▶ **HOW TO COMPLETE THIS TASK**: Copy each line in the data that includes the word "badge".

*** Begin section ***

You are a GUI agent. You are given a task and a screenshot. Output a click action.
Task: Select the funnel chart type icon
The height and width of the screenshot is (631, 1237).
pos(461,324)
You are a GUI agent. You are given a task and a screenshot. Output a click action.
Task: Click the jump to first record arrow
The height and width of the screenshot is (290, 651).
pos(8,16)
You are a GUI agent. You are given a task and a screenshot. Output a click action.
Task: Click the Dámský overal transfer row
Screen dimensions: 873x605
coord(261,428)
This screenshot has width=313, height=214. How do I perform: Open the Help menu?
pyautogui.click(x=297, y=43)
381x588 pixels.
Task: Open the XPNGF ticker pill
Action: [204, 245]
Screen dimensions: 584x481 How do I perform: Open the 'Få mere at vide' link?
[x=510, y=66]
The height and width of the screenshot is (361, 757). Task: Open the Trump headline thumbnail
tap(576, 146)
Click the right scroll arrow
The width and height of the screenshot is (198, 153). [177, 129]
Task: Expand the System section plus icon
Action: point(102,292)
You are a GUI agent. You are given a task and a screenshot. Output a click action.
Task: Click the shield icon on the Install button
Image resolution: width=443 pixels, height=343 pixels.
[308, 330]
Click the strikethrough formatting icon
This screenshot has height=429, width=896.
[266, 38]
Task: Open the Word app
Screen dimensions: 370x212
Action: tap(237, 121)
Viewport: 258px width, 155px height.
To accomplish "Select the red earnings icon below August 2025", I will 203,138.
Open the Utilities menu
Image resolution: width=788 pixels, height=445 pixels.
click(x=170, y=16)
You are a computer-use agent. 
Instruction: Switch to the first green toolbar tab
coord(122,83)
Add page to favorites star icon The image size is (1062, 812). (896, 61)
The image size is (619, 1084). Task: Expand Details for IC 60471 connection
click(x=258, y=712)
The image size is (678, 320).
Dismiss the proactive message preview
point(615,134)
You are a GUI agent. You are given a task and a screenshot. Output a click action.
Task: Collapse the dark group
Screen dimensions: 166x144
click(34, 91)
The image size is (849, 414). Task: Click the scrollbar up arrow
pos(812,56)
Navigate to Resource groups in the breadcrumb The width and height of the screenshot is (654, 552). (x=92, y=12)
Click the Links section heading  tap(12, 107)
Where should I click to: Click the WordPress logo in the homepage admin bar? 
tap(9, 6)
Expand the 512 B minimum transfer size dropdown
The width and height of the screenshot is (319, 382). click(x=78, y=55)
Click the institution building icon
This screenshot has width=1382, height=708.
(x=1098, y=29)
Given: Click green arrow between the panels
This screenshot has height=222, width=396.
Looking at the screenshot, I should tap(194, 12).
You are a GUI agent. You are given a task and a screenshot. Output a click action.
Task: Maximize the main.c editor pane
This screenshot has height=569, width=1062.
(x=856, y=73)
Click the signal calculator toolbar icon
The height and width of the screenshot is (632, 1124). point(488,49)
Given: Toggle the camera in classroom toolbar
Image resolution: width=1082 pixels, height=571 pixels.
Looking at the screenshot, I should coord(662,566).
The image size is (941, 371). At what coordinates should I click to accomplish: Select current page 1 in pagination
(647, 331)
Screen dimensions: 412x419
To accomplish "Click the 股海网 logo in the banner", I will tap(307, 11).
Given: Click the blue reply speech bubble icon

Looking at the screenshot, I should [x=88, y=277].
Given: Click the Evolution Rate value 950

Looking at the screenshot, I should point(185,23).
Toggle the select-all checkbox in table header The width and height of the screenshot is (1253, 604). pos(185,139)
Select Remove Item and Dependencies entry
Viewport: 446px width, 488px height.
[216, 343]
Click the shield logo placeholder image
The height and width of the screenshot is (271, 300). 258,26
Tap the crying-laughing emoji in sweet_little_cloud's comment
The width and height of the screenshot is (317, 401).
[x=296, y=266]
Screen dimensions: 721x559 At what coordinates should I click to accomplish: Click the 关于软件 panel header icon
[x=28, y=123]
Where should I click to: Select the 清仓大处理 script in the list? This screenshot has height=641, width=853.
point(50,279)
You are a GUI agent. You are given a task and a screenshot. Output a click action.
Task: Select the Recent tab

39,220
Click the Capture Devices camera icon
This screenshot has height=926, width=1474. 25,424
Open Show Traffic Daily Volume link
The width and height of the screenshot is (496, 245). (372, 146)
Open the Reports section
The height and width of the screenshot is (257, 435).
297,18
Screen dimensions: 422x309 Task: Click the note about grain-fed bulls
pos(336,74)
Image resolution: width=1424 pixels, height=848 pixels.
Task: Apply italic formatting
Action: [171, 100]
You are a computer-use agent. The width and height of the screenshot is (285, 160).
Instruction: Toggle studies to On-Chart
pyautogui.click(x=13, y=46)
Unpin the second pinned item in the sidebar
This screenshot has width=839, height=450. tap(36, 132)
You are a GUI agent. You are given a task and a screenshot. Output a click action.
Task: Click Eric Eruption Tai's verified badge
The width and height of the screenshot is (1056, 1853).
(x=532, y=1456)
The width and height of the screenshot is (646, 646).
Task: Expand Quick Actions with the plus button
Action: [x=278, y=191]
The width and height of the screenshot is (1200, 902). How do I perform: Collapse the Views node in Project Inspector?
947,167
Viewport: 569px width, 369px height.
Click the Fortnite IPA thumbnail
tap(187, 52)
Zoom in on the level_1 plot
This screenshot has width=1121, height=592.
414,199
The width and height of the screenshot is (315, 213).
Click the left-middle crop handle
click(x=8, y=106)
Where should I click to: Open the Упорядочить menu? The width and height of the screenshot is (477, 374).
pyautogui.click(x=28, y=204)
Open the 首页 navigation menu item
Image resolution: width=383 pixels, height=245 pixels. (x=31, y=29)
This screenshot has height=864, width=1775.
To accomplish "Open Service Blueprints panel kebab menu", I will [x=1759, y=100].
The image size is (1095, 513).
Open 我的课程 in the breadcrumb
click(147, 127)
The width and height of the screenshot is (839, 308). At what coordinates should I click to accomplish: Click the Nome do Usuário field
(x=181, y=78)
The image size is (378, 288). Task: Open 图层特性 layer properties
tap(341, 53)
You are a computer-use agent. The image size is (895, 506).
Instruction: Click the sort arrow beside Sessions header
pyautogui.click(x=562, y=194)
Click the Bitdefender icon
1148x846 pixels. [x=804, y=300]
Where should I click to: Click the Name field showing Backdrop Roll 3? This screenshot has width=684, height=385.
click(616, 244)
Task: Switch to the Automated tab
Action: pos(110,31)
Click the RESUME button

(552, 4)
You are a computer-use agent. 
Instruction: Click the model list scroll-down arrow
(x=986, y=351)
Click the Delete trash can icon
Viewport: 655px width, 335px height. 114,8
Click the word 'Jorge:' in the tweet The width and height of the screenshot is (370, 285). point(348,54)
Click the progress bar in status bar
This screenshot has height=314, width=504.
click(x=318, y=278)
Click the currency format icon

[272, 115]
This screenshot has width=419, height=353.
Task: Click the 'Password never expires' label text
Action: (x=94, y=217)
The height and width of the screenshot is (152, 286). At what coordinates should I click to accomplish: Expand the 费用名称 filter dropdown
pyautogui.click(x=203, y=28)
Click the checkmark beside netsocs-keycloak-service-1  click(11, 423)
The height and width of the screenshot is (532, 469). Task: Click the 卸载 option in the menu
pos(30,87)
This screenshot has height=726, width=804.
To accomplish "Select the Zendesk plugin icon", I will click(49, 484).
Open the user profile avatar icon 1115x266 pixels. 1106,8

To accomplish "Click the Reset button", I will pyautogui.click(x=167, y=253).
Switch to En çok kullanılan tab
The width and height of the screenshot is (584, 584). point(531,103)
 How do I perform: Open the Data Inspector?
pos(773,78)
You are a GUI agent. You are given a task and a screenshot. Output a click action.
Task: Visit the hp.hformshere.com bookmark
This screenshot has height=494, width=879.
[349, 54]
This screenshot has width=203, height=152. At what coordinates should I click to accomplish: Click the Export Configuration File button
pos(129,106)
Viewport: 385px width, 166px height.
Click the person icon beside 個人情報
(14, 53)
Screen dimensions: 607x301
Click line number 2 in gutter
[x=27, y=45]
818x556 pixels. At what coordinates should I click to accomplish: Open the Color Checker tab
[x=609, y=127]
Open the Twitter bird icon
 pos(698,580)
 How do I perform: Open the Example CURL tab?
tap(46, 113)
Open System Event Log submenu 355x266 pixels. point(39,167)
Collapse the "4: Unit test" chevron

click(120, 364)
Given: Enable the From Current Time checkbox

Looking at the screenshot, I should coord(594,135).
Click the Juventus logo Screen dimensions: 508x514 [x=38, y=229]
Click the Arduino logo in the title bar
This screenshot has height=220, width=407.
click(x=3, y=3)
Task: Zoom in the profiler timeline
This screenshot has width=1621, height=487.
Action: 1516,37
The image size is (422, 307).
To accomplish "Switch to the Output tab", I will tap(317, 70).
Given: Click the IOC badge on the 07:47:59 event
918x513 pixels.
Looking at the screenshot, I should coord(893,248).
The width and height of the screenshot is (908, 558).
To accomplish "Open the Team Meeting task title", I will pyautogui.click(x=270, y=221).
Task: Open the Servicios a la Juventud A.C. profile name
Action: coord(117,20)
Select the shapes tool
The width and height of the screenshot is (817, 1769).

*** End section ***

▶ **EXERCISE ANSWER**:
Task: Click Eric Eruption Tai's verified badge
Given: Click the IOC badge on the 07:47:59 event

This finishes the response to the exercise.